Chickamauga, Sept. 20, 1863 (Part 1)

At daybreak on Sunday an impenetrable mist covered the field of battle, obscuring the armies; but the sun rose in the sky like a huge blood-red ball, gliding along the mountain tops, and soon dispelled the mist.  [Blackburn, page 127]

Rosecrans met with his commanders at the Widow Glenn's cabin the previous night and reallocated his troops.  Thomas was to take charge of the left and Negley's division would be moved from their position at Brotherton's northward to his support, leaving McCook to take charge of the right (essentially fortifying Negley's abandoned position at Brotherton's Field).   The two remaining divisions of General Crittenden's XXI Corps would be held in reserve at Dyer Field with Wood in front and Van Cleve forming the second line. [Powell and Friedrichs, page 140]

By 8:00 AM, Negley had moved to Thomas' support and Crittenden's units had  formed in Dyer Field, abandoning the fortifications they had built through the night, but McCook's men had made little movement for their positions of the previous night.  Brotherton's was unprotected. After dressing down Negley for moving too quickly, Rosecrans found McCook still at the Widow Glenn's and chastised him for his inactivity.
[Powell and Friedrichs, page 142]

 By 9:00 this had become a crisis and an agitated Rosecrans ordered Wood forward from his position in Dyer Field. Wood formed his division along a line behind the crest of Brotherton's Field, finally covering Negley's exposed right .  Wood realized that his division would not quite cover the frontage abandoned by Negley and so requested and was granted the loan of Barnes' brigade from Van Cleve's division.  This move left Van Cleve alone in reserve with just the brigades of Dick and Beatty and he was ordered to a position behind Wood with the instructions to advance and engage wherever he should find an open spot in the lines.  [Powell and Friedrichs, page 144]

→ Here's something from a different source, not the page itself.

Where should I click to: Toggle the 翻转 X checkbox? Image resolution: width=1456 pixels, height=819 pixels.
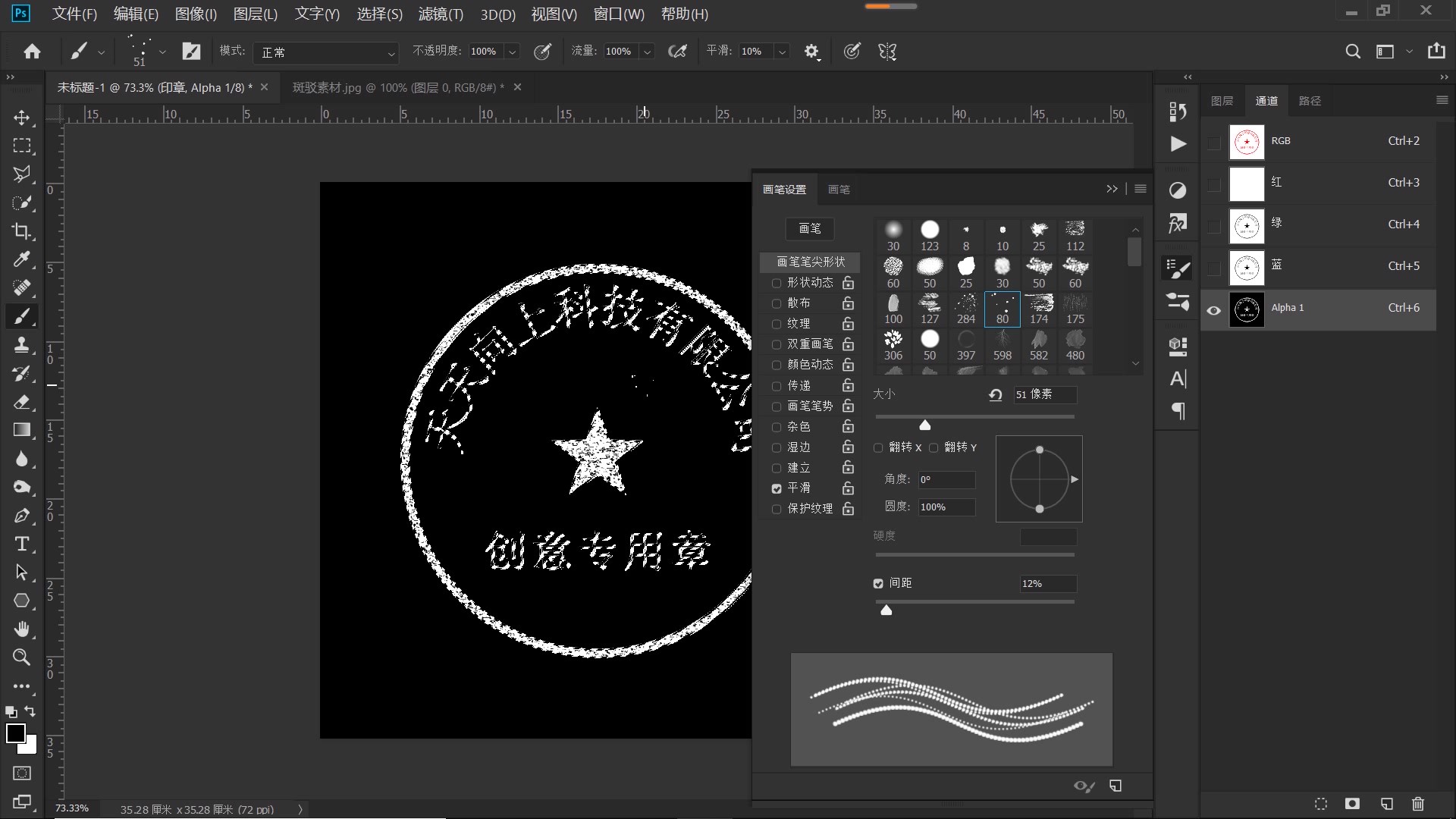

It was about this time that Thomas, still fearful of being out flanked on his left, ordered Brannan's division northward to support Baird, mistakenly believing that Brannan was held in reserve.  Once again, Thomas' initiative created a problem for Rosecrans by shifting resources to the north.  Meanwhile Longstreet, without making a move, now fronted Brotherton's with overwhelming force as well as dominating the Federals' right flank. [Powell and Friedrichs, page 146]

McCook had yet to move from his overnight position.